Cassil Tegvari glanced up as the electronic lock buzzed. The thick metal door ground out of the way and a woman stepped inside her cell. She was tall, unusually so. She was clad in dark teal armbands, a tight black sash around her waist, and grey leather leggings under a deep blue-green robe. She carried a tablet in the crook of her arm. Cassil eyed her carefully.
The woman inclined her head. “I am Seruan. I have been assigned to your case, comrade Cassil.”
“Just Seruan? No fancy title?” Cassil asked coldly. “That seems a little out of character for you people.”
“My official title is Mediator Seruan Fesmadi, if you would like to know.” Seruan seated herself across the cold steel table from Cassil, gently setting the tablet down.

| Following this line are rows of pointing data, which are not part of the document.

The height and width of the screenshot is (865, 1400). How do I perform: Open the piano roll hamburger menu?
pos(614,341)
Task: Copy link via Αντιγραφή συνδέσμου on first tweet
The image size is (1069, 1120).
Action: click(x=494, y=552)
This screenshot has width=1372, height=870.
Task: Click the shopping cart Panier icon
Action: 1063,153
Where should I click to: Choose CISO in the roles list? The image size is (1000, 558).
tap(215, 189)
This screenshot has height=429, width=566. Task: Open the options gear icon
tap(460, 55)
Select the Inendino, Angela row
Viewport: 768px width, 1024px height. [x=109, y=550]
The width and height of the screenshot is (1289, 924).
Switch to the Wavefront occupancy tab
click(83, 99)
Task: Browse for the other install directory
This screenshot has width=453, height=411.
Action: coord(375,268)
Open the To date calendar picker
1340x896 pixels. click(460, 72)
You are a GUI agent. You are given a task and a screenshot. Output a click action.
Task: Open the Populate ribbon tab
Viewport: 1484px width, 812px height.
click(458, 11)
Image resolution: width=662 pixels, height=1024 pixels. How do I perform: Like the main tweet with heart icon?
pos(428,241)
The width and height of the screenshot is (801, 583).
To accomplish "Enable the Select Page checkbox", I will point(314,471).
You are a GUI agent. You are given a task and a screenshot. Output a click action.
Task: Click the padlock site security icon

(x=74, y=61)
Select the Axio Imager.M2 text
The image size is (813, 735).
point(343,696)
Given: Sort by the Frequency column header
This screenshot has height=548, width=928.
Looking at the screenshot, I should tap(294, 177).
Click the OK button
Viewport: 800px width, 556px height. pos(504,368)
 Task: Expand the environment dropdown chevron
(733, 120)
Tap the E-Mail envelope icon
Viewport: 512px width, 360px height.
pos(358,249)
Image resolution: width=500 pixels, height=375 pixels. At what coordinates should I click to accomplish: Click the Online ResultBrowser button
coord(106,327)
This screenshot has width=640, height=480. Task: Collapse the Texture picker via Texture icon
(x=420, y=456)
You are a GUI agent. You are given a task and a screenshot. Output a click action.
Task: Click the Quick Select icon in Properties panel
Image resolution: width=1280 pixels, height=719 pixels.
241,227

All her movements were gentle, Cassil thought, from how she walked to how she moved her hands.
“Not Judicator?” asked Cassil.
“No.” Seruan shook her head. “You are not in militia custody. If you would prefer to be transfered there and accept punishment for sedition, that option is open to you. If you will speak to me, however, it is my responsibility to find a solution to this problem that benefits all parties. It is your choice, however.”
“…you're Shevran, aren't you.”
“An astute inference.”
“In that case…” Cassil shrugged. “Fine. Listening to you probably won't hurt as much as getting flogged again.”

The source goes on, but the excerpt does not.